Oral aspirin and ibuprofen increase cytokine-induced synthesis of IL-1 beta and of tumour necrosis factor-alpha ex vivo

We investigated the effect of oral aspirin and ibuprofen on the ex vivo synthesis of interleukin-1 alpha (IL-1 alpha), IL-1 beta, IL-2, IL-6, tumour necrosis factor-alpha (TNF) and granulocyte-macrophage colony-stimulating factor (GM-CSF) by stimulated peripheral blood mononuclear cells (PBMC) from healthy volunteers. Seven volunteers took 325 mg of aspirin daily for 14 days. Three weeks after ending aspirin medication, ex vivo IL-1 beta and TNF synthesis induced by exogenous IL-1 alpha was elevated threefold compared to the pre-aspirin value (P = 0.01 and P = 0.005, respectively). Using lipopolysaccharide (LPS) as a stimulus, no influence of oral aspirin was observed. The increase in cytokine synthesis did not parallel decreased synthesis of prostaglandin E(2) (PGE(2)). Seven weeks after discontinuation of aspirin, cytokine and PGE-(2) production returned to pre-aspirin levels.

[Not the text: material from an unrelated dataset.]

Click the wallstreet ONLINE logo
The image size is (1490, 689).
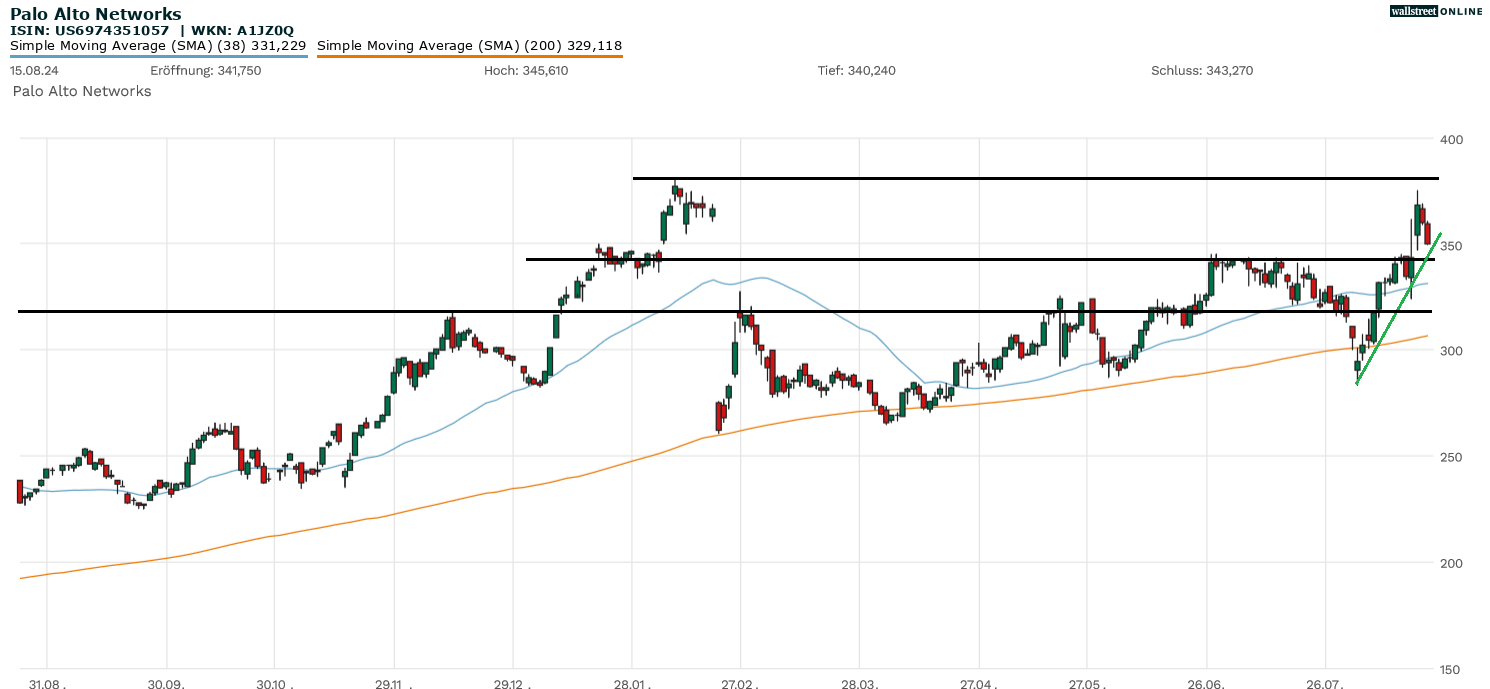click(1436, 11)
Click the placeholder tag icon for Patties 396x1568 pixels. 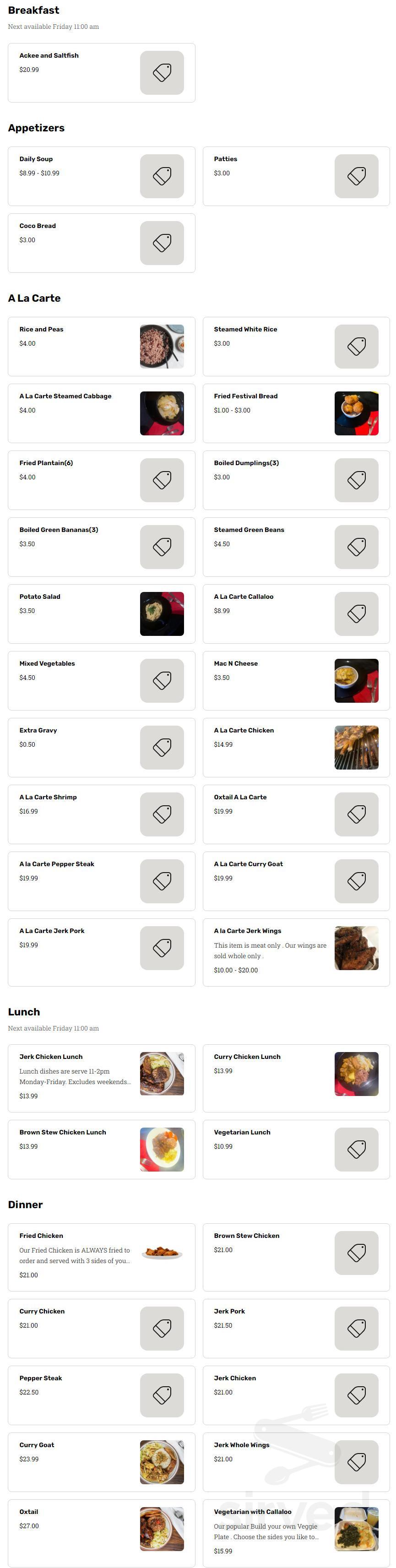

Another seven volunteers took 200 mg of ibuprofen daily for 12 days. Again, there was no effect on LPS- or Staphylococcus epidermidis-induced cytokine synthesis. However, IL-1 alpha-induced synthesis of IL-1 beta was elevated to a mean individual increase of 538% (P < 0.001) and synthesis of TNF was elevated to 270% (P < 0.001) at the end of ibuprofen medication and 2 weeks after discontinuation of ibuprofen. There were parallel increases in PGE(2) and both returned to their pre-ibuprofen levels 5 weeks after slopping. Although inhibitors of cyclo-oxygenase blunt PGE(2)-mediated symptoms such as fever and pain, we conclude that short term use of either aspirin or ibuprofen results in a 'rebound' increase in cytokine-induced cytokine synthesis that is not observed in LPS-induced cytokines.